Des crispations réglées par le dialogue

« Exception faite de la sphère publique (les agents de l’Etat, ndlr) où la neutralité est obligatoire, interdire aux citoyens de montrer leurs différences dans l’espace public, dont l’entreprise fait partie, serait aussi radical que d’interdire les manifestations », poursuit-il. D’ailleurs, dans 94% des cas, nul besoin d’interdire car les demandes liées au fait religieux dans l’entreprise sont réglées par le dialogue, selon l’Observatoire du fait religieux en entreprise (Sciences Po Rennes), révèle Le Monde.

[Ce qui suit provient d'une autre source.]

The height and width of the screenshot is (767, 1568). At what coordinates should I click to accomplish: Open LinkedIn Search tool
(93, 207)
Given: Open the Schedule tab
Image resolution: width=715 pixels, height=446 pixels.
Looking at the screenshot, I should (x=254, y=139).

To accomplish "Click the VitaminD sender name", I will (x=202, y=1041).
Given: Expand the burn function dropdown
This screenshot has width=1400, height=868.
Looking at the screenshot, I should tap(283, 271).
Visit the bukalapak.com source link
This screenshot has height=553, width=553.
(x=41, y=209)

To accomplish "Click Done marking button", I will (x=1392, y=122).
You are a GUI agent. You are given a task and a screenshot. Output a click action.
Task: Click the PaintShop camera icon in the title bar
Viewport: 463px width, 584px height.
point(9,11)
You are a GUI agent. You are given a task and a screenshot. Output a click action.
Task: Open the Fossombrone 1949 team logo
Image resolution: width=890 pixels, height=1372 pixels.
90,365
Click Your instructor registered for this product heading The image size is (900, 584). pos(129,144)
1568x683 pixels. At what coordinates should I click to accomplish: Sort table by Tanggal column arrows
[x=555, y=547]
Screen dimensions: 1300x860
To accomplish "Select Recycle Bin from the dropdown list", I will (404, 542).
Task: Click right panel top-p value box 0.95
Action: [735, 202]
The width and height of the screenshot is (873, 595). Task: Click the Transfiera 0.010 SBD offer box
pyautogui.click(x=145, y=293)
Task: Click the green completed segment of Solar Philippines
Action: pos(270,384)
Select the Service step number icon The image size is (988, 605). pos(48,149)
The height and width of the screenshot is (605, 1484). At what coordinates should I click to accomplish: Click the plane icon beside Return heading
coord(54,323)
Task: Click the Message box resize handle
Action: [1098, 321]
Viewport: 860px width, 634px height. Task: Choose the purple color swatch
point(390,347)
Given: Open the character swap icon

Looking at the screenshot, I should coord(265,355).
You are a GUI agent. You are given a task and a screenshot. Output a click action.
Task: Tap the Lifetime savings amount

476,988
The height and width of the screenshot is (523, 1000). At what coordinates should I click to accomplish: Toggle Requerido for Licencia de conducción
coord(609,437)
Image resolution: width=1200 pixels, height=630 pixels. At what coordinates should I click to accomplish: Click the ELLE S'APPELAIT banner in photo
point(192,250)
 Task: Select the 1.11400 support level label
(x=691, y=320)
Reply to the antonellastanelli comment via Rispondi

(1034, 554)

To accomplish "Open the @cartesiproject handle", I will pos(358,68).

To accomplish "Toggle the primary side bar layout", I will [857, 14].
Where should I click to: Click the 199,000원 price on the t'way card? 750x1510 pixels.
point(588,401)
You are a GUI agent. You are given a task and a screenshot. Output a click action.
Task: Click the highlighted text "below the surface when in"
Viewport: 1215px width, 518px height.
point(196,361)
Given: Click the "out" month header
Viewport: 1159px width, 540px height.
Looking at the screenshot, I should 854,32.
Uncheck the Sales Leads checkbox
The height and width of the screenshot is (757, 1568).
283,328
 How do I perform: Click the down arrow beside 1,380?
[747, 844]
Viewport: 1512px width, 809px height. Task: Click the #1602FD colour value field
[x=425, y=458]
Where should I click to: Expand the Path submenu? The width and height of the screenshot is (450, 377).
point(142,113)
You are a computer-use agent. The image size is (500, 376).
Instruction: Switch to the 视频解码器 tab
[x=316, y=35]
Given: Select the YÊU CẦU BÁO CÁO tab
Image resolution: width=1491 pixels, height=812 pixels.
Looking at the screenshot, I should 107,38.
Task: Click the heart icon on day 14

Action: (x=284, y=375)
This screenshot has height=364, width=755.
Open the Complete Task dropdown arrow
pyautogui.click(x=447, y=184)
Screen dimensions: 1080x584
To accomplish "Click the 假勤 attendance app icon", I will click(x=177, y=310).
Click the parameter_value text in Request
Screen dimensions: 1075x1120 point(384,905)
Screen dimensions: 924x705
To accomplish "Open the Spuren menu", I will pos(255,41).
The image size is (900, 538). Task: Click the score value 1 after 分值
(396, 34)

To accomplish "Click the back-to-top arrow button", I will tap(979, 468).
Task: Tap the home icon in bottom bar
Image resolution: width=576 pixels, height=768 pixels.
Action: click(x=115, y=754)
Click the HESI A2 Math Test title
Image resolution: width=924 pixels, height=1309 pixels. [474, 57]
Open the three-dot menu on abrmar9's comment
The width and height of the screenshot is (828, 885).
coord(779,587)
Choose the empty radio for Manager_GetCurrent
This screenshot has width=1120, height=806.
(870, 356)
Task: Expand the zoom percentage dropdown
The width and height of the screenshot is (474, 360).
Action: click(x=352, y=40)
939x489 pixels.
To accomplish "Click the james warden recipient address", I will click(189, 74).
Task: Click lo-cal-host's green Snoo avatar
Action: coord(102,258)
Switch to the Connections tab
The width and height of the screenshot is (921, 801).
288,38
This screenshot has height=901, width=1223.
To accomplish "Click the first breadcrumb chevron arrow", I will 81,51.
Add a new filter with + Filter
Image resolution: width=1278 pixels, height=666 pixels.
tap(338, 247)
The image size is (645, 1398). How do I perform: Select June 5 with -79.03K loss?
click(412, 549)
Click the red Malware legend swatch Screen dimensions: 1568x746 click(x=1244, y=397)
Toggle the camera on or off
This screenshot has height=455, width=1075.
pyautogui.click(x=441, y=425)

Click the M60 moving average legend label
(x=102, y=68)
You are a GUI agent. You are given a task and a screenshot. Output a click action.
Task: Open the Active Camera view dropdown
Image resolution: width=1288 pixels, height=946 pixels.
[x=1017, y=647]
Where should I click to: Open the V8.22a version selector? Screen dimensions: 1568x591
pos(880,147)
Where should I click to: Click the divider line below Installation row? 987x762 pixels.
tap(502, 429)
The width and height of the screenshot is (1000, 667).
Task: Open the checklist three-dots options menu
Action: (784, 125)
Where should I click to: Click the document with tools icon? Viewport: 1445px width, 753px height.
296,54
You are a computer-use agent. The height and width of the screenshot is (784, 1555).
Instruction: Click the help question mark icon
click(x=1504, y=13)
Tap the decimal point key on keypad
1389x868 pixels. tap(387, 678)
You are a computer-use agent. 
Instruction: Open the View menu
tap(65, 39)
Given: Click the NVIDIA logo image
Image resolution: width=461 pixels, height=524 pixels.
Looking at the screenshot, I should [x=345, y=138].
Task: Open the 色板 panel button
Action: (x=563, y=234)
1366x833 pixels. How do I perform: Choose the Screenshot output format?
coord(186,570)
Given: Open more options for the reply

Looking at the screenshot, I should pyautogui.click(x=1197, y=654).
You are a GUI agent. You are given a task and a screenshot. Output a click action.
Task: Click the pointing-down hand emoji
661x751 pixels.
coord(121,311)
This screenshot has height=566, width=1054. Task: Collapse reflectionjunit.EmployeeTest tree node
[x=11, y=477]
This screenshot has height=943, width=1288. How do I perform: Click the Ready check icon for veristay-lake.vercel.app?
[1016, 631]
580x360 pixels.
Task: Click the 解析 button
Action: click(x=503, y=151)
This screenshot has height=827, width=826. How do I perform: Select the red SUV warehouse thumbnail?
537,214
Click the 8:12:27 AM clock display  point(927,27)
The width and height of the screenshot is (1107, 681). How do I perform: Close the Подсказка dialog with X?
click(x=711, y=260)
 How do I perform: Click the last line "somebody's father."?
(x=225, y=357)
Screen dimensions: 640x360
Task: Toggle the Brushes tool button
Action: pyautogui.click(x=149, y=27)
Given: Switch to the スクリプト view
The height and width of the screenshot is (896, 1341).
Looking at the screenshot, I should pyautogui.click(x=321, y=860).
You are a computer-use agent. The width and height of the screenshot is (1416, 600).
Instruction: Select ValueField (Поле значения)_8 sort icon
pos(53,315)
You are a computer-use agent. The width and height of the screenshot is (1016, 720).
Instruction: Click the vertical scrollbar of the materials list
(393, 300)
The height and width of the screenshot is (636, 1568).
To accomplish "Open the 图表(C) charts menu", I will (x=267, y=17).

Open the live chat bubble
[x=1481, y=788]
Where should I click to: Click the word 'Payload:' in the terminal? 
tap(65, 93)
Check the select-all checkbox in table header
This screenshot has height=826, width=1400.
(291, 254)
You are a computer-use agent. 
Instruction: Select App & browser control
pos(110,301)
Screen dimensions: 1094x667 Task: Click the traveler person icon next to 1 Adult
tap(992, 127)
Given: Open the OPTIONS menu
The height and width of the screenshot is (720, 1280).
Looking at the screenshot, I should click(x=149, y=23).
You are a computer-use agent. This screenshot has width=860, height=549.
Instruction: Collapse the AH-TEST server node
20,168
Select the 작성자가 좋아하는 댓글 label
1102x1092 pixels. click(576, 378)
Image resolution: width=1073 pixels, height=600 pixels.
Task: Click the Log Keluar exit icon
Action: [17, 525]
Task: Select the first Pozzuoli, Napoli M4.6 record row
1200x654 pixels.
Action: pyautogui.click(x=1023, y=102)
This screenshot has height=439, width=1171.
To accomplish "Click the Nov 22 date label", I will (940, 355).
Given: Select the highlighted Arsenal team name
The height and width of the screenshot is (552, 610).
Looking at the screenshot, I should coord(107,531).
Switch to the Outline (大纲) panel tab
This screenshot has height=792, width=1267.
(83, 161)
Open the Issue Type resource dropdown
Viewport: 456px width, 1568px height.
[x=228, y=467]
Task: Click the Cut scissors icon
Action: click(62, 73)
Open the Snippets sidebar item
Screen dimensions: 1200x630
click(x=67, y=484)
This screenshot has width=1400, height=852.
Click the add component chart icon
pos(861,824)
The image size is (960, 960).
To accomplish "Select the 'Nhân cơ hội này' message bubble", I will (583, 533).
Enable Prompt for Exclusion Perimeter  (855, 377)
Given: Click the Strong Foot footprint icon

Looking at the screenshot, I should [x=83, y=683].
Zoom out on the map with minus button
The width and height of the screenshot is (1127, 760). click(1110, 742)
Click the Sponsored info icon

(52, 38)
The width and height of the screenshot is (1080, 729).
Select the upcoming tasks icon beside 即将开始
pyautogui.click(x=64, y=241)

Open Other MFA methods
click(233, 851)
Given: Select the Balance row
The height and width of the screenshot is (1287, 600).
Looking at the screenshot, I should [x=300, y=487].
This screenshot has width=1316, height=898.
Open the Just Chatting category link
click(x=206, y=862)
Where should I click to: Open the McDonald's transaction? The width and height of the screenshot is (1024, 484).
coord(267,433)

« Beaucoup croient qu’être laïc, c’est cacher sa religion, alors même que la laïcité garantit la liberté de conscience et la liberté de manifester cette conscience. Pour que les gens adhèrent à des valeurs communes, il faut qu’ils puissent se mélanger », recadre Dounia Bouzar.

Sa crainte, partagée avec Raphaël Liogier, est que l’Observatoire de la laïcité créé en avril par François Hollande ne propose bientôt au gouvernement un texte de loi très proche de celui proposé par Eric Ciotti. En effet, parmi les membres de cet Observatoire – dont bon nombre, à commencer par son président Jean-Louis Bianco – ne sont pas spécialistes des questions de laïcité – quatre ont manifesté leur méconnaissance du sujet en exigeant, après le verdict Baby Loup, qu’une loi vienne combler le « vide juridique » concernant les signes religieux en entreprise.

Le signe d’une France en mal d’identité

« Cet Observatoire s’inscrit dans une surenchère, entre la droite et la gauche, de chasse à la visibilité religieuse, en particulier musulmane », déplore Dounia Bouzar. C’est d’ailleurs bien la religion musulmane qui est brandie comme une menace à la laïcité dans le programme de la droite forte. Pour Raphaël Liogier, ces débats sur les signes religieux inscrivent clairement la société française « dans une période populiste, de crise identitaire, dont la caractéristique essentielle est qu’on commence à s’occuper de ce qui ne nous regarde pas, comme l’apparence physique de nos collègues ».

Ce jeudi, Michel Sapin, le ministre du Travail qui, au nom du gouvernement, a rejeté le texte de l’UMP, a plaidé pour « une laïcité de sang-froid, sans laxisme et sans surenchère ». Reconnaissant que « le code du travail apporte des réponses », il n’a toutefois pas exclu une loi « le moment venu », notamment pour les structures accueillant des enfants.


Et dans le public ?

Dans le monde du travail, l’obligation de neutralité d’apparence (aucun signe visible d’appartenance à une religion) ne vaut que pour les agents de l’Etat. Les fonctionnaires ont l’interdiction d’afficher leurs convictions philosophiques, religieuses et politiques. Cette laïcité imposée, « c’est une manière de dire aux usagers des services publics : vous êtes divers mais on vous traite tous de la même façon, quelles que soient nos convictions personnelles. C’est l’essence même de la loi de séparation de l’Eglise et de l’Etat de 1905 : une Nation au-delà des convictions », rappelle Dounia Bouzar.